→ **Data for this exercise**

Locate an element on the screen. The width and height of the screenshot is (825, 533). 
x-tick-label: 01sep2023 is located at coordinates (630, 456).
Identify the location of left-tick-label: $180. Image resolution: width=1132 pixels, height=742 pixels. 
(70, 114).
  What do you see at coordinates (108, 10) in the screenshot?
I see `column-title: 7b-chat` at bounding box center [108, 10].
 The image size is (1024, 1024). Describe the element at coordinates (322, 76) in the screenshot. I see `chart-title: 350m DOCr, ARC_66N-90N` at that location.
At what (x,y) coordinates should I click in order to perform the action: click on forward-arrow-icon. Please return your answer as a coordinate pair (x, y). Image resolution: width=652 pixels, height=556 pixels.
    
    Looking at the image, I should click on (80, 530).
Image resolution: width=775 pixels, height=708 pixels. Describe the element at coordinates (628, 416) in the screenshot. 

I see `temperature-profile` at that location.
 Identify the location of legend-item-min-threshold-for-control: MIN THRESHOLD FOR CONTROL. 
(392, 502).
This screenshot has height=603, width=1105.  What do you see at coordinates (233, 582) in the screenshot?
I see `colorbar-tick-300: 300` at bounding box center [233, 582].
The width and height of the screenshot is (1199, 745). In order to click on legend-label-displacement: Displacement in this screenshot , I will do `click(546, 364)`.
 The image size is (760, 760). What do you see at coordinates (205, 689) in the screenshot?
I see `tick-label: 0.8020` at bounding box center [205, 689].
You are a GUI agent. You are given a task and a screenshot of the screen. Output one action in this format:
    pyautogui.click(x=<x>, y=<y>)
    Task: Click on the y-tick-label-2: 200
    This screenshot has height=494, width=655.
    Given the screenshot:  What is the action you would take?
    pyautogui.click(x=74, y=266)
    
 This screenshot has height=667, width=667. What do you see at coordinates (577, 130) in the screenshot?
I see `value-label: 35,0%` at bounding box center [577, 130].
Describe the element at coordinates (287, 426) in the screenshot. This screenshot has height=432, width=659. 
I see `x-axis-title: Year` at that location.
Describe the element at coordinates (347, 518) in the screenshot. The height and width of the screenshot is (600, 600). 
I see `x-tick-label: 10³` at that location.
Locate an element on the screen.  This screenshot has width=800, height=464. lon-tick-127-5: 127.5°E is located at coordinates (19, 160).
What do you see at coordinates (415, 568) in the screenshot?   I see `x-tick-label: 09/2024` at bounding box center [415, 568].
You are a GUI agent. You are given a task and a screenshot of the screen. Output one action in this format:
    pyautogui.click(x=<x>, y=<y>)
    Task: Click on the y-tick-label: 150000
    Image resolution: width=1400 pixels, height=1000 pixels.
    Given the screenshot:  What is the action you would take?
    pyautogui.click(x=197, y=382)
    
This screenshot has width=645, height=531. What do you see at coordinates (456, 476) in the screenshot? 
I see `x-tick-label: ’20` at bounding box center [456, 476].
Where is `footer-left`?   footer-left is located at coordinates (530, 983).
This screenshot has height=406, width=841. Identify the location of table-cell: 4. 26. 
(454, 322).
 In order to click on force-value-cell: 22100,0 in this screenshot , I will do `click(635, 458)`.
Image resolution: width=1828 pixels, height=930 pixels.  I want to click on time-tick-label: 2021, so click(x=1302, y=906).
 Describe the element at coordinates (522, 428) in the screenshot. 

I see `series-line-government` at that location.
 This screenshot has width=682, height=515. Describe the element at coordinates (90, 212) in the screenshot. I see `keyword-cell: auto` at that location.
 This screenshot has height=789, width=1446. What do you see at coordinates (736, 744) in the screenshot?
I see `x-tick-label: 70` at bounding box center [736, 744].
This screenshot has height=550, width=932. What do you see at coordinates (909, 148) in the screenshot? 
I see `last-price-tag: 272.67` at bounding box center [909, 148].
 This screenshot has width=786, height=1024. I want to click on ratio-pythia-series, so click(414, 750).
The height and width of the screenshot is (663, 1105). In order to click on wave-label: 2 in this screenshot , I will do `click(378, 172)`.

→ **Exercise brief**
Tally the lines of the records above that contain the string "pyautogui". Give only the number.

→ **Task response**
4